- Task goal -
Report back every line below that carries the word "will".

- Exercise data -
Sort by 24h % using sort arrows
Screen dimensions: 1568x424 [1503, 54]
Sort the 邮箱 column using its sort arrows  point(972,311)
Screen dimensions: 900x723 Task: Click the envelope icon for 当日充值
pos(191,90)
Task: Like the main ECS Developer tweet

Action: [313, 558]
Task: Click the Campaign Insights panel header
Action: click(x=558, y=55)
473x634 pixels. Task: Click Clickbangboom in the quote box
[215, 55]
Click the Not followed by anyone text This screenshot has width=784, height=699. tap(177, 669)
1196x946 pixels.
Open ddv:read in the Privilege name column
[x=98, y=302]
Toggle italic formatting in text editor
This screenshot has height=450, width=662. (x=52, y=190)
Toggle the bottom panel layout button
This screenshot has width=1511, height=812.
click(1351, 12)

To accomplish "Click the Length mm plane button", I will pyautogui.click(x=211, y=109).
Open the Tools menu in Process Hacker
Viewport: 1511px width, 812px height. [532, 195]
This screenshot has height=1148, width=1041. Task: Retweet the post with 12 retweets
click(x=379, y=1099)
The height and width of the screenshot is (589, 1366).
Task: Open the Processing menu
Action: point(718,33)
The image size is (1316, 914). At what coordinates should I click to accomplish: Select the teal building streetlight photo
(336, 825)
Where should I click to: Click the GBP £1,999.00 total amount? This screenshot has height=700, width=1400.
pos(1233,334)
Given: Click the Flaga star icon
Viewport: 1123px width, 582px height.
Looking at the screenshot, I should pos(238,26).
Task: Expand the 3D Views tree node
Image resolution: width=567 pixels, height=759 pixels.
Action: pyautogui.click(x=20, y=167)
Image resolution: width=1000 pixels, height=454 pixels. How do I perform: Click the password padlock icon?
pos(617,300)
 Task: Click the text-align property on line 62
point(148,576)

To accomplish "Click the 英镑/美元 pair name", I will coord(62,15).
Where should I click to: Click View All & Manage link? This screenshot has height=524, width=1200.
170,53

- Answer section -
To accomplish "Click the Length mm plane button", I will pyautogui.click(x=211, y=109).
To accomplish "Click the 英镑/美元 pair name", I will coord(62,15).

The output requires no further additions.